### REQUIRED ACTION
Every line that contains the word "Given" should be copied from the records below.

### DATA UNDER STUDY

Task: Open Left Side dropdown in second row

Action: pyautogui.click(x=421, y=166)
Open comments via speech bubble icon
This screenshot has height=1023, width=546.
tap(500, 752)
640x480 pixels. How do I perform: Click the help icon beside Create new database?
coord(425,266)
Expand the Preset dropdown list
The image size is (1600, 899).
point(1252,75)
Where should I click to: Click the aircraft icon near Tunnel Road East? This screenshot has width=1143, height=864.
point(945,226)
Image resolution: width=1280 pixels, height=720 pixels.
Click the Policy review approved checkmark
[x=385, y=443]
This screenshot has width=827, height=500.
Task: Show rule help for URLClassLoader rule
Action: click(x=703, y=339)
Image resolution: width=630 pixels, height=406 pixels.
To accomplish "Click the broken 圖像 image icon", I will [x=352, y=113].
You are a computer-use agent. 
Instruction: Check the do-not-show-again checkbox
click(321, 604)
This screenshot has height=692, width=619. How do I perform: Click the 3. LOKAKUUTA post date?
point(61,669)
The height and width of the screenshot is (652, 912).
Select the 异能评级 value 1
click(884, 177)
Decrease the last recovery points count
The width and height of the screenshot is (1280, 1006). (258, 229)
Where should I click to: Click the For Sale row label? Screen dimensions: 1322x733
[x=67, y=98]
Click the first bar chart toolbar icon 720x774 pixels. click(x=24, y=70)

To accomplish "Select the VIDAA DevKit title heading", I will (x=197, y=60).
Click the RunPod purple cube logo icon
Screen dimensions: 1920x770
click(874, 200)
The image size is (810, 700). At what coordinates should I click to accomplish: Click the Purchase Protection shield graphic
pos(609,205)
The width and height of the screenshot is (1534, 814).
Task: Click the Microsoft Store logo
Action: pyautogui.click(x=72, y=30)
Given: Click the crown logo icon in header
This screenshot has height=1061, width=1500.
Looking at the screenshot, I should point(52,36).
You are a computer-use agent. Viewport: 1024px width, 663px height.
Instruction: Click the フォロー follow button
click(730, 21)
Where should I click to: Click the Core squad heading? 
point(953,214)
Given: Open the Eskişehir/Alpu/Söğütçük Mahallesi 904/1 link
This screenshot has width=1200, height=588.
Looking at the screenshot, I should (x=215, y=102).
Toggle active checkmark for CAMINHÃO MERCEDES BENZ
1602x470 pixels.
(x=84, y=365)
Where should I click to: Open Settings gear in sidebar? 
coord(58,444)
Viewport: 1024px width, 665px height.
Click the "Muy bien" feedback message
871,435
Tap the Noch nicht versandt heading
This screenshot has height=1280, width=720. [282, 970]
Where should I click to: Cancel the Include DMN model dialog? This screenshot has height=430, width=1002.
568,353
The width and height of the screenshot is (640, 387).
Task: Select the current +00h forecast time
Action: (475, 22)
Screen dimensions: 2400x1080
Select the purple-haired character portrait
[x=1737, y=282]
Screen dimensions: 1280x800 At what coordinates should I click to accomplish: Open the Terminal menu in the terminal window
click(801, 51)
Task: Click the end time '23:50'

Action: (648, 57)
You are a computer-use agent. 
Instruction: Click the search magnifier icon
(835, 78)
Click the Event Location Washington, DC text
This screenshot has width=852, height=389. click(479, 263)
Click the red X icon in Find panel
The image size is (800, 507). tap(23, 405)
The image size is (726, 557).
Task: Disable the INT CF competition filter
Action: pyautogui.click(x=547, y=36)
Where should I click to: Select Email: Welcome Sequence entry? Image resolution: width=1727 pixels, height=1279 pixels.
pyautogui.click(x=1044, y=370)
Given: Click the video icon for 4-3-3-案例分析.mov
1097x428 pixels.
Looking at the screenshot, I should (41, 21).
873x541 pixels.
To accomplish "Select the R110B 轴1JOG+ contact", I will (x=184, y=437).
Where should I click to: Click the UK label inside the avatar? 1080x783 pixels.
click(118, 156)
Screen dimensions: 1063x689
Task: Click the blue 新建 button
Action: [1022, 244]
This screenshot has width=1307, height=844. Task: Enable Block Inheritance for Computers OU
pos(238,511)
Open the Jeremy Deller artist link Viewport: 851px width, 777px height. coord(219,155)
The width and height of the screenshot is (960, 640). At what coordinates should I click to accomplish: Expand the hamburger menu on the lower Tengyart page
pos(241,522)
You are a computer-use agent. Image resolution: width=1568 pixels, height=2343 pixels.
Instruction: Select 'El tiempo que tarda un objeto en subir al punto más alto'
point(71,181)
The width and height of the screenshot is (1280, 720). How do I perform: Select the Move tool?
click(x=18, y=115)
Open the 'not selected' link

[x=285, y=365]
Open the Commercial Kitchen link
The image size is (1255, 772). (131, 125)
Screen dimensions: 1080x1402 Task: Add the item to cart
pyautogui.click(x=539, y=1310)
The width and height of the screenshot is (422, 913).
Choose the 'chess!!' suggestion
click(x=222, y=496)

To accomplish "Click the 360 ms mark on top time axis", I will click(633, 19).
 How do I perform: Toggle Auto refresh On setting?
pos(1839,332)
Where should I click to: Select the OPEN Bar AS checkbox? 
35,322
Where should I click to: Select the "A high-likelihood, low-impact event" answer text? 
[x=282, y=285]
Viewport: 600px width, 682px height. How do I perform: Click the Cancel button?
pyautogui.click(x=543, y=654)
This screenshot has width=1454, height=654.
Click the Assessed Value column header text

### REPLY TO THE TASK
Given: Click the crown logo icon in header
Given: Open the Eskişehir/Alpu/Söğütçük Mahallesi 904/1 link
Given: Click the video icon for 4-3-3-案例分析.mov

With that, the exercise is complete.